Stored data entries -
──────────────────────────────
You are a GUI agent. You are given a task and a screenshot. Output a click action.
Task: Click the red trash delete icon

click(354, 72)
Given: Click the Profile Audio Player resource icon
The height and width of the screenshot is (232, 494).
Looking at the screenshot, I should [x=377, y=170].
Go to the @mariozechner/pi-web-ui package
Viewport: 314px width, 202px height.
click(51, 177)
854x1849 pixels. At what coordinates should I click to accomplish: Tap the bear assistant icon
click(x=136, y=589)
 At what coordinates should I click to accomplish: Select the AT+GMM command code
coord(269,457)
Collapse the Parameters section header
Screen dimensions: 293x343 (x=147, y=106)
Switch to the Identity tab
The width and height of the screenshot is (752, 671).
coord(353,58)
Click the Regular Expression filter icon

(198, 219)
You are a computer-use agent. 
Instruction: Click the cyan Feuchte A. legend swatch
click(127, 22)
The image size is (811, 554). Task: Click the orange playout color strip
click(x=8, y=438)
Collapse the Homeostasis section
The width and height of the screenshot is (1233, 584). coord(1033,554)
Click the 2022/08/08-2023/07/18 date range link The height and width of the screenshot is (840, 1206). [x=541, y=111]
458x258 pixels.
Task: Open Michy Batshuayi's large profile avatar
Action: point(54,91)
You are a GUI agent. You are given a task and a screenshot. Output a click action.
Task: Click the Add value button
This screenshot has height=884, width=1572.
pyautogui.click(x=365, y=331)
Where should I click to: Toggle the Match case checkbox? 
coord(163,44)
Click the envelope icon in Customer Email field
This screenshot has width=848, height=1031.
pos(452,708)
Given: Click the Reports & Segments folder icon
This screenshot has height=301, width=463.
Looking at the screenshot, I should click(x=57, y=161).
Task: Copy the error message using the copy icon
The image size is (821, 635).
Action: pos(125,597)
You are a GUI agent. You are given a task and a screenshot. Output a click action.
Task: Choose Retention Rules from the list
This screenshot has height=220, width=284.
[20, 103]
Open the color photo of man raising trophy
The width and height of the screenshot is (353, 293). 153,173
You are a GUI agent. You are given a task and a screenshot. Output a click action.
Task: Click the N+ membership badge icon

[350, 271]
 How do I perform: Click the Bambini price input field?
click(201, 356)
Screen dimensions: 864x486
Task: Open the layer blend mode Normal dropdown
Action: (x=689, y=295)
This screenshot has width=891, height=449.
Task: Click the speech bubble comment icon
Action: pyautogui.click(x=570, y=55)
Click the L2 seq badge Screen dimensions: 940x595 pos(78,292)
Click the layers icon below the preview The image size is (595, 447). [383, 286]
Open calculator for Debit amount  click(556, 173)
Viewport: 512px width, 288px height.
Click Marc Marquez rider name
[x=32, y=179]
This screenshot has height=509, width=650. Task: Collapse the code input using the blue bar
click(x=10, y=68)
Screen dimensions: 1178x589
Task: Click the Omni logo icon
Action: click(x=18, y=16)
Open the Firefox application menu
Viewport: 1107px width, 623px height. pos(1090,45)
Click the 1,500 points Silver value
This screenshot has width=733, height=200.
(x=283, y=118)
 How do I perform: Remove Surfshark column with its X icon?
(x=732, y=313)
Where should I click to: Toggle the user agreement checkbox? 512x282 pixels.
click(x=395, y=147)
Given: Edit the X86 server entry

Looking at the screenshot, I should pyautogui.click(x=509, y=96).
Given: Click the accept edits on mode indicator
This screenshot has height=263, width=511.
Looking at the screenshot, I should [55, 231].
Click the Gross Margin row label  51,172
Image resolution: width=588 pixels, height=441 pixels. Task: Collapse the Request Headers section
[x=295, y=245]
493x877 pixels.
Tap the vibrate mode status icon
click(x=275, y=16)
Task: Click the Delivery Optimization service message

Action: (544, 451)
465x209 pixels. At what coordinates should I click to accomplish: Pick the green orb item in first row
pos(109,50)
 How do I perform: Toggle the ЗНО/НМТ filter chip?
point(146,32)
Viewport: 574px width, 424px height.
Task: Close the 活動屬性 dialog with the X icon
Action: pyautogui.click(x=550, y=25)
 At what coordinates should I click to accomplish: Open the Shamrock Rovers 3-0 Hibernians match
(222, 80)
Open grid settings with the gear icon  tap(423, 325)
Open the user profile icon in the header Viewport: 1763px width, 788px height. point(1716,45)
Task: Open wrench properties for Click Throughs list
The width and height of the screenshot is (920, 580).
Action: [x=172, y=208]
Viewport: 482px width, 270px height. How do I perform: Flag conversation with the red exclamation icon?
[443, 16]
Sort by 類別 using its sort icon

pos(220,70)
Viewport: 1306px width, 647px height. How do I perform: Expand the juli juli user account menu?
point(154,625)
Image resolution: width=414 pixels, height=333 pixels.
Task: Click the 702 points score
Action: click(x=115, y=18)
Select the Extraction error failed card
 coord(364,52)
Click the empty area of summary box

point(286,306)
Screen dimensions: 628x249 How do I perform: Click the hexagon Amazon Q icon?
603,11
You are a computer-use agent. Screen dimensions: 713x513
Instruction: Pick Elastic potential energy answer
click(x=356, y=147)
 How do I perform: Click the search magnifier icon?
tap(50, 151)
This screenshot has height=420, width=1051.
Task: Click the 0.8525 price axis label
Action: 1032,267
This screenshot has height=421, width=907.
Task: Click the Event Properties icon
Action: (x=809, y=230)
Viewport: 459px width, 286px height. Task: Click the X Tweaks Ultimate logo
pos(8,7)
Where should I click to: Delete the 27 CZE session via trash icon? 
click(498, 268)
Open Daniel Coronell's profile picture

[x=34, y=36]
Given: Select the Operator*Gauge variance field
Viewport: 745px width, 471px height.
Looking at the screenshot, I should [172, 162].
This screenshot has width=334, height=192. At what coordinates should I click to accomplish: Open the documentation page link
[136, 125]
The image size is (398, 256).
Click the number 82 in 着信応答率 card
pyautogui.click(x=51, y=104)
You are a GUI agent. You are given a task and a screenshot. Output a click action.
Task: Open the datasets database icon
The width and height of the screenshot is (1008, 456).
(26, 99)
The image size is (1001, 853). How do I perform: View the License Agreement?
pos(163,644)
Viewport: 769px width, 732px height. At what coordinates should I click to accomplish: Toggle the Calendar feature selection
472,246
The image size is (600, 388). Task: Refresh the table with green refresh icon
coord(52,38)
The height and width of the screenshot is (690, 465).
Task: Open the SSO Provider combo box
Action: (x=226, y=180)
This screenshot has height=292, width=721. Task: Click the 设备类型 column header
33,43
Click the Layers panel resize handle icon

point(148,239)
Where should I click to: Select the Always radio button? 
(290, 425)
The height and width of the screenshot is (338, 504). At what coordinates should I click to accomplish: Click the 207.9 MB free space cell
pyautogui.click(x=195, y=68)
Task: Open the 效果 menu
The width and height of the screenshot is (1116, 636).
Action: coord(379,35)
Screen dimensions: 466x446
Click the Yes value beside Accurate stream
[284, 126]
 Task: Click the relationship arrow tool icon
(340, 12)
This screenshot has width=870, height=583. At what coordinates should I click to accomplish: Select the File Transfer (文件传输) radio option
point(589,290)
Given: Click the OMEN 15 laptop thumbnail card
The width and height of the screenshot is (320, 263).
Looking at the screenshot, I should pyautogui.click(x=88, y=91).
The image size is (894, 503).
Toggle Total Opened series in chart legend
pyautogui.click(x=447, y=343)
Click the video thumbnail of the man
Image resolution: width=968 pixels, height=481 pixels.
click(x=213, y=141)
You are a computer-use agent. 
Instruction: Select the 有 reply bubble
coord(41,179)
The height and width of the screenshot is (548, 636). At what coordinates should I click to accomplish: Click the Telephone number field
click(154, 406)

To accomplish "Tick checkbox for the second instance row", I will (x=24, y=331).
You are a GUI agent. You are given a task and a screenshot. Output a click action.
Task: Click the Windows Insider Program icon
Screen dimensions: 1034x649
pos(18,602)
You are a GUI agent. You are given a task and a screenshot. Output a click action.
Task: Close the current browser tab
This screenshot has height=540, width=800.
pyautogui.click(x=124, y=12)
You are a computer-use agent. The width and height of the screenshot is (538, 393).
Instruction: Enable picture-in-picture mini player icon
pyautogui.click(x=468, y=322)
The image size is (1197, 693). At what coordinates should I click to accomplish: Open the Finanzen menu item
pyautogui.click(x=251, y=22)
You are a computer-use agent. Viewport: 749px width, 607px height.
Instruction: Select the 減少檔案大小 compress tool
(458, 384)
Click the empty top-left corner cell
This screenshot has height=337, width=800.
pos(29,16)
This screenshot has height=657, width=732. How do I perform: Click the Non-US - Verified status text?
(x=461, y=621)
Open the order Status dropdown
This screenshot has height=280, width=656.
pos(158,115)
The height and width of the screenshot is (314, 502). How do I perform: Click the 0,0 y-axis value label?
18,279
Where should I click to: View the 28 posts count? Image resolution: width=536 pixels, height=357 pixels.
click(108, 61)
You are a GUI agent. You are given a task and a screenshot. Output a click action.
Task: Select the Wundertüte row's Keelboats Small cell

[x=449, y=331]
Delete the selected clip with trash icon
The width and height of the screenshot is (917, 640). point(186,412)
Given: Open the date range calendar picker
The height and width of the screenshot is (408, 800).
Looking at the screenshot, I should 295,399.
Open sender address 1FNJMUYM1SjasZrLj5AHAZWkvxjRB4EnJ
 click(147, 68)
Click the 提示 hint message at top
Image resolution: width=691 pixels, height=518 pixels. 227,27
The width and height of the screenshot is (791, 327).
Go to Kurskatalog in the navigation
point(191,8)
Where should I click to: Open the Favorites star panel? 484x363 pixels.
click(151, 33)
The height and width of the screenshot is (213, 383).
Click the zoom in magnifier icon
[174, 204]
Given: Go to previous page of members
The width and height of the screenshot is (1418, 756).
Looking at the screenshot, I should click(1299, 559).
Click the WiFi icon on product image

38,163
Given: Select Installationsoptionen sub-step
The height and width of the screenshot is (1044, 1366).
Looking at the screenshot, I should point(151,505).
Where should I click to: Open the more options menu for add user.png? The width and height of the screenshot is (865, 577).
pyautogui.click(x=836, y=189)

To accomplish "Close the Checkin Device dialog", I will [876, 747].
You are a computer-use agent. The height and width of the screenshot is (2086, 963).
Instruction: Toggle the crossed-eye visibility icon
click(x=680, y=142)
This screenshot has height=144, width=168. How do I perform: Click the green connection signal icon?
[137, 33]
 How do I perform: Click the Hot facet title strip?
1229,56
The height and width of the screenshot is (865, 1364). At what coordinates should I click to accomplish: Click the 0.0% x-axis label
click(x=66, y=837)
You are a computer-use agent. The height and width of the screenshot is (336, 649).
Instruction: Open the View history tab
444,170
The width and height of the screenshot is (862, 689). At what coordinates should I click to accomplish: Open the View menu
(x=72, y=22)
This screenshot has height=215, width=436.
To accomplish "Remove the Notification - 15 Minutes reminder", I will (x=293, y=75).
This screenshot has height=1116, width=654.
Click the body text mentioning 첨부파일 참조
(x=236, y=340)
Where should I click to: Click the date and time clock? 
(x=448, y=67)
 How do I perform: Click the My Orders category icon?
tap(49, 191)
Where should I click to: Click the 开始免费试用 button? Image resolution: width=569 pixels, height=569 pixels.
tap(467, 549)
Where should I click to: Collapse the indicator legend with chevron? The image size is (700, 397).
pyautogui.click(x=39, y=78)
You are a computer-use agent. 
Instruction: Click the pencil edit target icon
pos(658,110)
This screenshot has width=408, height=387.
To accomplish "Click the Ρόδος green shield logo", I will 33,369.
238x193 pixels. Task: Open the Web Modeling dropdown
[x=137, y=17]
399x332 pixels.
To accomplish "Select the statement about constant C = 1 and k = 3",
──────────────────────────────
Your goal - Tally the lines above with "computer", please; number only.

Written answer - 8